Silver lining to economic downturn

Employers’ market a chance to recruit top talent
By Shannon Klie
|Canadian HR Reporter|Last Updated: 01/21/2009

With news of the Canadian economy shedding 71,000 full-time jobs in December and unemployment increasing to 6.6 per cent, 2009 is shaping up to be a bleak year for businesses.

But the news isn’t all bad, according to Patrick Sullivan, president of online job board Workopolis.

With a tight economy driving layoffs and reducing competition for talent, there is an opportunity for HR professionals to build a stable of high-quality employees, said Sullivan.

“There are still opportunities for HR professionals to take advantage of this downturn,” he said. “It really is a chance for an employer to find some of those ‘A’ players. Particularly in a tough time, you need to have ‘A’ players on your team to make sure that the organization continues to do well.”

Despite predictions of the worst United States recession in decades, a survey of Canadian economists and portfolio managers foresees a milder downturn for the Canadian economy.

The Watson Wyatt 28th Annual Survey of Economic Expectations predicts GDP growth in Canada to hover around zero per cent this year and the unemployment rate will rise to seven per cent, but remain far below the historical highs of more than 10 per cent in the early 1980s and 1990s.

Even amongst the job losses in December, Workopolis had 55,000 job postings on the site, said Sullivan.

“There are employers who are looking for great employees and I think that will continue to be the case going forward,” he said.

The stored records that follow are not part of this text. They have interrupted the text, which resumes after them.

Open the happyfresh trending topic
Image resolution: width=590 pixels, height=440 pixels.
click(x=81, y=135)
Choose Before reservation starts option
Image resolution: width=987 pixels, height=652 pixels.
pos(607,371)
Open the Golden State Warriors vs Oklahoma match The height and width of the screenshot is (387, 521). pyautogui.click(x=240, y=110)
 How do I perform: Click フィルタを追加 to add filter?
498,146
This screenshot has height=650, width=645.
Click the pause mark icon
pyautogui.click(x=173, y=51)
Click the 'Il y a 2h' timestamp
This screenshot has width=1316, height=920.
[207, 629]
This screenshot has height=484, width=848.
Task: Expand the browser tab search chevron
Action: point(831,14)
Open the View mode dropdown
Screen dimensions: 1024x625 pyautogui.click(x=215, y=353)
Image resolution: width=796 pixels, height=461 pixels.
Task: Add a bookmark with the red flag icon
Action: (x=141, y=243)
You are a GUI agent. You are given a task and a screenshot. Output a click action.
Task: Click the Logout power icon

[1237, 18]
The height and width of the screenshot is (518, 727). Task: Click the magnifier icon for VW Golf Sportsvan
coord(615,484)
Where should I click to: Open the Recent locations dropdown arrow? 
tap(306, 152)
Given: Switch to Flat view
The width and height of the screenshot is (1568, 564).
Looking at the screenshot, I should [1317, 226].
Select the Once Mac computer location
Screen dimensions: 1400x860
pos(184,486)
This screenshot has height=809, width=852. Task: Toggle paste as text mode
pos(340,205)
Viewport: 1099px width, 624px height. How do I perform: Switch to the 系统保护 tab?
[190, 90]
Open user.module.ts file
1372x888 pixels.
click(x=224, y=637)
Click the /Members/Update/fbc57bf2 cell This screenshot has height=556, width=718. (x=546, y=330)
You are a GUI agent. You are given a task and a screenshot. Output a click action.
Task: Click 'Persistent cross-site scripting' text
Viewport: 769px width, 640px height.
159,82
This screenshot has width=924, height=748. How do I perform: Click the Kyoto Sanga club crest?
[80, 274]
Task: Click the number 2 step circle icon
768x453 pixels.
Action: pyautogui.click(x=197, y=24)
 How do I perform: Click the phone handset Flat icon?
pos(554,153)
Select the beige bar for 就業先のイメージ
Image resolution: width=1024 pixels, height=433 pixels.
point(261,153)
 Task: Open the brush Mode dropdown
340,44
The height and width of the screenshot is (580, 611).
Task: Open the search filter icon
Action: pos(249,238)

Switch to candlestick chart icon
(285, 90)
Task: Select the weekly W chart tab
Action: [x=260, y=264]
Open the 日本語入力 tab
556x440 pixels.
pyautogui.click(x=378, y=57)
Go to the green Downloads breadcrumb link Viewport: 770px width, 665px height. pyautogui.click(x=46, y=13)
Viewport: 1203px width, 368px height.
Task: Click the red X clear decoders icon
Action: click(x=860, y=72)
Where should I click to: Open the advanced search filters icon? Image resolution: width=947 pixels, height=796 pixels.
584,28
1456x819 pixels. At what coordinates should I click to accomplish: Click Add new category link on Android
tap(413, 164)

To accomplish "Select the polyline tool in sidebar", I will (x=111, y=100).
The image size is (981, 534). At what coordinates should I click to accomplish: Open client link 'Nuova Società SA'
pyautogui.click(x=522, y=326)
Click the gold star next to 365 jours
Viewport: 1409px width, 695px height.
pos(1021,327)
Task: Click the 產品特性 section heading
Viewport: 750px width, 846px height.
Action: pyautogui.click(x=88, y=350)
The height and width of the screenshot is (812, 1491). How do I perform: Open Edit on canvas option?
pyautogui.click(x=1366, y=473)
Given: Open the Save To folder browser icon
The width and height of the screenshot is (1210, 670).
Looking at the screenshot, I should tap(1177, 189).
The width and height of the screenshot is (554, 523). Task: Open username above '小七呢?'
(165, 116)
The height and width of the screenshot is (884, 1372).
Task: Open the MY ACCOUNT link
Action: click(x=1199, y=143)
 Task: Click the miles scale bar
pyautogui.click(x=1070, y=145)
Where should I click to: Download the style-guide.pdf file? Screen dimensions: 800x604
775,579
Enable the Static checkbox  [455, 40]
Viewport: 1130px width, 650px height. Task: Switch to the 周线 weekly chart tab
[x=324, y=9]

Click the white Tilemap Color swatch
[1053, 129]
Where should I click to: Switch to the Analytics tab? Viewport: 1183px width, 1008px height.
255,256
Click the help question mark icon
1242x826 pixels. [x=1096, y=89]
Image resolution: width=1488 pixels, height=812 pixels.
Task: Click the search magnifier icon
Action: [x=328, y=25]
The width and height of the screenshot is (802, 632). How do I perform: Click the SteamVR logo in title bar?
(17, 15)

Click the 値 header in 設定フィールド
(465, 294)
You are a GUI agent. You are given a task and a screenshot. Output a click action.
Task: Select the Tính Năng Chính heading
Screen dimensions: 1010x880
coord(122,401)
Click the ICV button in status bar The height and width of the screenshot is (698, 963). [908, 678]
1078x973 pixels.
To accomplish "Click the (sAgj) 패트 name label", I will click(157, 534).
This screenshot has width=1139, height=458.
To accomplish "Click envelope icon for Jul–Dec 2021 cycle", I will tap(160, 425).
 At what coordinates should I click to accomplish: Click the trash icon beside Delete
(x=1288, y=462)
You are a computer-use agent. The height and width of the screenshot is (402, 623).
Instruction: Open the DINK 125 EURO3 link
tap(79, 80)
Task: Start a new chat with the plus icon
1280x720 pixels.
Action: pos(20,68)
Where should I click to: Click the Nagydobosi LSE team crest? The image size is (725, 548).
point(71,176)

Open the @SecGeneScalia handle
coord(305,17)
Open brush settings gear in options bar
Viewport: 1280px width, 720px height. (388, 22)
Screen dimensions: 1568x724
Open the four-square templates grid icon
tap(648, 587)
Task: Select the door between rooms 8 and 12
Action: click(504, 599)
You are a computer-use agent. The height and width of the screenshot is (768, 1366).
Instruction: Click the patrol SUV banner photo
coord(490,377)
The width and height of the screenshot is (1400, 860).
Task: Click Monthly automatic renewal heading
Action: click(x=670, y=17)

There is still demand on Workopolis for most health-care jobs, including nurses, aid workers and IT workers.

“They are continuing to build long-term care homes and the hospitals are getting ready for the baby boomers who will start to impact that sector,” said Sullivan.

He is also seeing an increase in postings in the finance sector, particularly in accounting, and a demand for IT workers, especially developers and IT support. There is also a growing demand for environment- and energy-related jobs, despite declines in the price of oil.

But there are definitely sectors showing declines. Besides the obvious manufacturing sector, especially auto, Sullivan has seen declines in tourism, most likely due to the high Canadian dollar and the recession in the U.S. The high dollar has also led to a decline in many natural resources jobs, he said.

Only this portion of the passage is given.